Região de Campo Mourão registra 18 acidentes de trabalho graves

Na região de Campo Mourão nos últimos dois anos, ocorreram 277 acidentes graves ocupacionais e 24 mortes – Foto: Divulgação

Há anos a campanha Abril Verde conscientiza a população sobre a importância da segurança e da saúde do trabalhador. As ações são realizadas por órgãos públicos, entidades e instituições apoiadoras da causa, como o Crea-PR (Conselho de Engenharia e Agronomia do Paraná).

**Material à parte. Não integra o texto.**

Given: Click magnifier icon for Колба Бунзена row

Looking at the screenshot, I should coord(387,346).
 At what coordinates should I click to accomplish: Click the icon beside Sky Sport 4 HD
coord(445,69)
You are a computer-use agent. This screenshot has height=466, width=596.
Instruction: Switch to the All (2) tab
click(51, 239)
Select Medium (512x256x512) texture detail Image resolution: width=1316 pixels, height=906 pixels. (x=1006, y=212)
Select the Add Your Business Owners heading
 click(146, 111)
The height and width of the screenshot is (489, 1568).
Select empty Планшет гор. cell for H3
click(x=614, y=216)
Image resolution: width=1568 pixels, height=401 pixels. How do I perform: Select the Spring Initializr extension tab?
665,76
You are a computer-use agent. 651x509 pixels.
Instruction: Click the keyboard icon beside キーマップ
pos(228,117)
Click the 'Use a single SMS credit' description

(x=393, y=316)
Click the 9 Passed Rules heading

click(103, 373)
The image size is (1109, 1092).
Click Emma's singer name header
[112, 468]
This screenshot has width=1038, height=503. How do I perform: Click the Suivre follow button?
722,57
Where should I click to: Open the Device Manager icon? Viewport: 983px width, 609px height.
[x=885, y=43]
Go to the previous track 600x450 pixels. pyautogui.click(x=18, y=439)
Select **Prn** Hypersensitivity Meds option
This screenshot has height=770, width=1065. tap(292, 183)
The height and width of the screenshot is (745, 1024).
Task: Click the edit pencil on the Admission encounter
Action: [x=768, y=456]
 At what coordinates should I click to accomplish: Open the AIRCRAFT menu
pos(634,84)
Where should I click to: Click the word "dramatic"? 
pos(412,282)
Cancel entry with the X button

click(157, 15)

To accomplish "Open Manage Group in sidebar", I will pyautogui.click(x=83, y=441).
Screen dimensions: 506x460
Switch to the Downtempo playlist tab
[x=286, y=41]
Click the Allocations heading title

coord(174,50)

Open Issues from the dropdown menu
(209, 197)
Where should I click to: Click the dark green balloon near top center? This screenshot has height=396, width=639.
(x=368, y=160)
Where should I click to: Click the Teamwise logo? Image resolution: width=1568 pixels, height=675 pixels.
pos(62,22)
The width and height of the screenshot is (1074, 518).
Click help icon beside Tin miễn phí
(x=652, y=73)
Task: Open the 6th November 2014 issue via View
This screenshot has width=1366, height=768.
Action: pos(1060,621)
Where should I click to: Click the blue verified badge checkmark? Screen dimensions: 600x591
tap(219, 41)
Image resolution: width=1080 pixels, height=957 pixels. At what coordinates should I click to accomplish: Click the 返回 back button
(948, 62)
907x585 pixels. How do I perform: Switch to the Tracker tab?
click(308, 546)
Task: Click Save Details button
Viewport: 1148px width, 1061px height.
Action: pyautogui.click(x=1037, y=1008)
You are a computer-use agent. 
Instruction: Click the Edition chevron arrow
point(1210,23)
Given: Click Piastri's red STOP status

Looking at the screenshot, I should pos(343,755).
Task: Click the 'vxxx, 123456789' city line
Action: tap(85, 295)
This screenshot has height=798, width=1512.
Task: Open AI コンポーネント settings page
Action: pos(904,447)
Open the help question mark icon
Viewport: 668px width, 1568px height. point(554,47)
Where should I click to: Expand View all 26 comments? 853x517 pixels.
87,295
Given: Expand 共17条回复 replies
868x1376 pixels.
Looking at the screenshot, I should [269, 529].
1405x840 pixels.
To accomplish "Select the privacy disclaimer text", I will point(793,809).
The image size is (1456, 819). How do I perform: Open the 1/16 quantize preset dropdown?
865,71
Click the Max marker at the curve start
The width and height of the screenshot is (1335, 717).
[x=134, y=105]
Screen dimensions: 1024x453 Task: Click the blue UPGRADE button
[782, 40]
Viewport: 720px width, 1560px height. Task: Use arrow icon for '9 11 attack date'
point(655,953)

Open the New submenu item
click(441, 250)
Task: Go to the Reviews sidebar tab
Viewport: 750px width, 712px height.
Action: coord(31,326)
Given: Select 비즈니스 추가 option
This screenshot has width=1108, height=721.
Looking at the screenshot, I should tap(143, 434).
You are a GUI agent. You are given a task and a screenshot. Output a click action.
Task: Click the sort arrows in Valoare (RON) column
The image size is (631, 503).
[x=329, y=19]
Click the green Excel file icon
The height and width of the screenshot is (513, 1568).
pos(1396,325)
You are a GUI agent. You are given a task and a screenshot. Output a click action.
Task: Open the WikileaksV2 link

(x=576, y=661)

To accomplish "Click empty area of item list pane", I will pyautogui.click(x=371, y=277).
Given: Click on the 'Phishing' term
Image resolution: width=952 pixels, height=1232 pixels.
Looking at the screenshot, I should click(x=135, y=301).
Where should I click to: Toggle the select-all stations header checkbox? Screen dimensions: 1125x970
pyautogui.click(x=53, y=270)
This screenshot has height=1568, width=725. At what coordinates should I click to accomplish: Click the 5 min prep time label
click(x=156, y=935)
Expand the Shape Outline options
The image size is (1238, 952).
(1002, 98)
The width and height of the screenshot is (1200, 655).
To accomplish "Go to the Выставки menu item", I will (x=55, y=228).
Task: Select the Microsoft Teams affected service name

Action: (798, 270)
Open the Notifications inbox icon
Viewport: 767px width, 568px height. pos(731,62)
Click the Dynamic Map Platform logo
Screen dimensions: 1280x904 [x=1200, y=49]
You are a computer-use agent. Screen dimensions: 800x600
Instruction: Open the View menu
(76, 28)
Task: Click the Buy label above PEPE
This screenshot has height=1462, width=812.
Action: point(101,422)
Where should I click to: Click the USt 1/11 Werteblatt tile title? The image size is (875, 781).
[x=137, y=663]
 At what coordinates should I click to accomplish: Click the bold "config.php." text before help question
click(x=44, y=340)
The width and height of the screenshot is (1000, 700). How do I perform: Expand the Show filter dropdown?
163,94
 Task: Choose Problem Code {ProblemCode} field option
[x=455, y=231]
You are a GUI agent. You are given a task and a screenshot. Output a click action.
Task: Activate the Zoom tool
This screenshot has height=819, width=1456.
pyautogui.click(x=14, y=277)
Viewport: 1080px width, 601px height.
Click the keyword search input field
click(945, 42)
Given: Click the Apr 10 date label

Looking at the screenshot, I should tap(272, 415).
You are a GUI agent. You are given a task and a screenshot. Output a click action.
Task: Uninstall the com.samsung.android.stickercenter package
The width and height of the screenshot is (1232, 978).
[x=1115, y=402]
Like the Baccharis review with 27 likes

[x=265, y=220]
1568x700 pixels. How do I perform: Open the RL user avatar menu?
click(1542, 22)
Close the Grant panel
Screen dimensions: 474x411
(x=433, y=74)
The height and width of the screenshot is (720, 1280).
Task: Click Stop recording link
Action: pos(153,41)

Apesar das mobilizações em todo o mês, o dia 28 é o dedicado à memória das vítimas de acidentes e doenças do trabalho. A data é lembrada desde 1969, quando uma explosão de uma mina da cidade de Farmington, na Vírginia, estado dos Estados Unidos, matou 78 trabalhadores. Ao longo dos anos, as ações têm ajudado a reduzir os índices de acidentes e mortes no trabalho.

Na região de Campo Mourão nos últimos dois anos, ocorreram 277 acidentes graves ocupacionais e 24 mortes. Foram 147 agravos em 2017 com 13 óbitos; 112 acidentes em 2018 com 10 mortes e 18 registros até abril deste ano com um óbito. Os dados da Secretaria Estadual de Saúde (Sesa) são de registros feitos pela 11a Regional de Saúde, que atende 25 municípios.

Segundo a Classificação Internacional de Doenças, as três principais causas de agravos foram relativas às condições de trabalho (62); contato com máquinas ou equipamentos (21) e queda em ou de andaime (12). Sobre as ocupações que mais registraram acidentes ocupacionais, pedreiro ficou em primeiro lugar, com 31 casos; trabalhador agropecuário em geral em segundo, com 19, e auxiliar de pessoal em terceiro, com 10 registros.

De 2012 a 2017, quase 15 mil trabalhadores não voltaram para casa no Brasil, entrando para a estatística de vítimas de acidentes de trabalho, segundo o Observatório Digital de Saúde e Segurança do Trabalho do Ministério Público do Trabalho. No período, foram quase 4 milhões de acidentes e doenças do trabalho, gerando R$ 26 bilhões somente com despesas previdenciárias e 315 milhões de dias de trabalho perdidos.

Ao todo, no Paraná, foram 105,1 mil auxílios-doença por acidente de trabalho, com impacto previdenciário de R$ 917,6 milhões. Somente em 2017, 14 mil afastamentos foram registrados no Estado e 209 acidentes resultaram em morte.

O Crea-PR tem o papel de verificar se o empregador está contratando profissionais ou empresas habilitadas que assumam a responsabilidade técnica pelos equipamentos instalados.

No Conselho, 6.473 profissionais estão habilitados para a atividade, quase 60% a mais do que o registrado em 2010, quando haviam 3,8 mil Engenheiros especializados em Segurança do Trabalho.

Na região Noroeste, são 504 profissionais habilitados para a função nas microrregiões de Maringá (310), Umuarama (50), Cianorte (49), Paranavaí (49) e Campo Mourão (46). Em 2018 a Regional Maringá do órgão fez 94 fiscalizações na Região Noroeste, neste ano até este mês, foram 32.

ABRIL VERDE

Diante do cenário crescente de acidentes e afastamentos de trabalho, o Conselho Regional de Engenharia e Agronomia do Paraná (Crea-PR) criou este mês o Comitê de Estudos Temáticos de Segurança do Trabalho. O objetivo é implantar um programa de incentivo e promoção das práticas legais e recomendadas de Engenharia de Segurança do Trabalho nos processos produtivos de empresas e empreendimentos de Engenharia, Agronomia e Geociências.

A criação do Comitê foi articulada pelo Conselho, Entidades de Classe, Ministério Público do Trabalho e conselheiros de diversas modalidades que têm especialização na área de Segurança do Trabalho. “Com o Comitê será possível trabalhar pautas mais específicas e as mais urgentes, baseadas nas demandas da sociedade, nos desafios do momento, e interagir com as demais Câmaras”, diz o coordenador e Conselheiro da Câmara Especializada em Agrimensura e Engenharia de Segurança do Trabalho (Ceast), do Crea-PR, o Engenheiro de Segurança do Trabalho Benedito Alves Junior.